La televisione era arrivata il 3 gennaio di quell’anno, Lacedelli e Compagnoni arrivarono sul secondo Ottomila del mondo il 31 luglio. E fu uno degli ultimi grandi eventi che alimentarono la fantasia popolare con le parole e l’enfasi, più ancora che con le immagini.
Troppa, probabilmente. Come del resto richiedeva una spedizione organizzata con direttive e gerarchie "militari", che non svelò immediatamente i nomi dei due conquistatori, perché quella doveva essere una vittoria italiana. Di tutta l’Italia. Anche per questo si decise di tirare una riga sopra una presenza fondamentale, sul lavoro sotto la cima di Walter Bonatti e dello sherpa Mahdi, su quel loro bivacco ad altissima quota, senza riparo né materiale adatto (nel ’54!), senza tenda né ossigeno, su quanto videro da vicino la fine. E ci sono voluti la tenacia, la magnifica testardaggine, l’onestà e il rigore intellettuale di Bonatti, un grande italiano, per rimettere a posto la storia. Il suo lavoro, alla fine, è stato riconosciuto ufficialmente dalla revisione dei saggi del Cai, arrivata con oltre mezzo secolo di ritardo a spazzare via tutto, omissioni, versioni errate, imbarazzati silenzi.

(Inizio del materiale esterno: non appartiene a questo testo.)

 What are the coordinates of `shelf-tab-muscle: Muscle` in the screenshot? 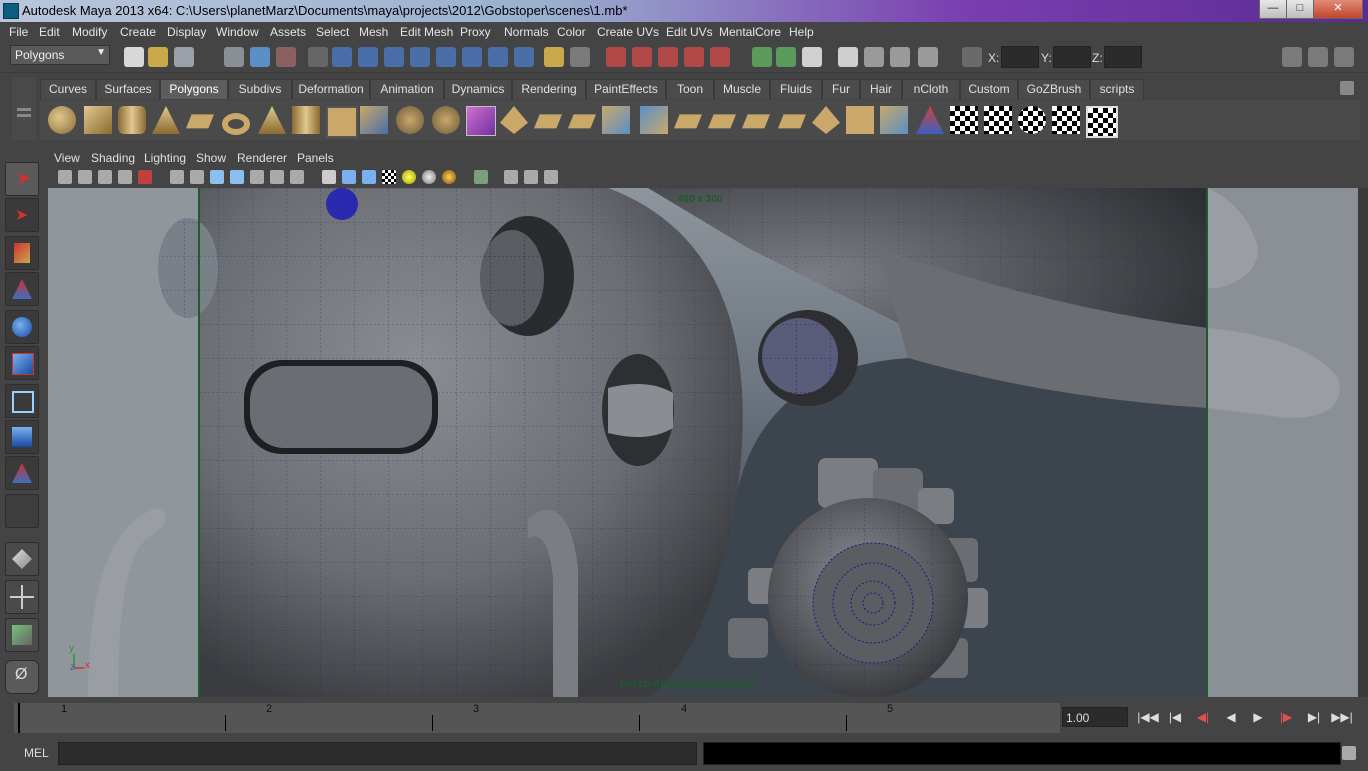 It's located at (742, 89).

Intanto, però, Lino Lacedelli si era tolto di dosso il suo peso. Nel 2004, proprio nell’anno del cinquantenario, aveva pubblicato un libro-intervista, "K2, il prezzo della conquista". E questo diceva, in quella lunga e bella confessione: di quanto costa una conquista che serve a un’intera nazione, di quello che si può e non si può dire, anche se si vorrebbe farlo. Soprattutto, Lacedelli diceva in quelle pagine che Bonatti aveva e ha ragione, nella sua spasmodica ricerca della verità durata una vita intera. Sotto questo aspetto, quel successo è costato a tutti: amicizie distrutte, venti impetuosi di polemica, uomini contro. Lacedelli ha detto la sua verità, con quel libro: c’è voluto tempo, ma il peso sulle spalle e nell’anima era immenso. E quando si parla per riaggiustare le cose, non è mai troppo tardi.
Il K2 si è preso questo cortinese solido come la roccia, l’ha inglobato nella sua leggenda. Lacedelli l’antieroe, che già tante imprese aveva fatto sulle sue montagne, fin dal ’47, in quella spedizione himalaiana aveva lavorato con entusiasmo, senza risparmiarsi, proprio come Bonatti. Desio aveva probabilmente un altro progetto in mente: il designato, per lui, era Compagnoni. L’evolversi della situazione, negli ultimi giorni prima dell’assalto, sembrava favorire Erich Abram. Lino saliva, scendeva, si prodigava. In forma splendida. Il destino decise che sarebbe toccato a lui. Facendo dell’antieroe una leggenda. E lui, con quell’ultima testimonianza dopo mezzo secolo di silenzio, vissuto lontano dai riflettori e nell’amarezza della polemica, ha fatto una scelta di coraggio. Da uomo onesto.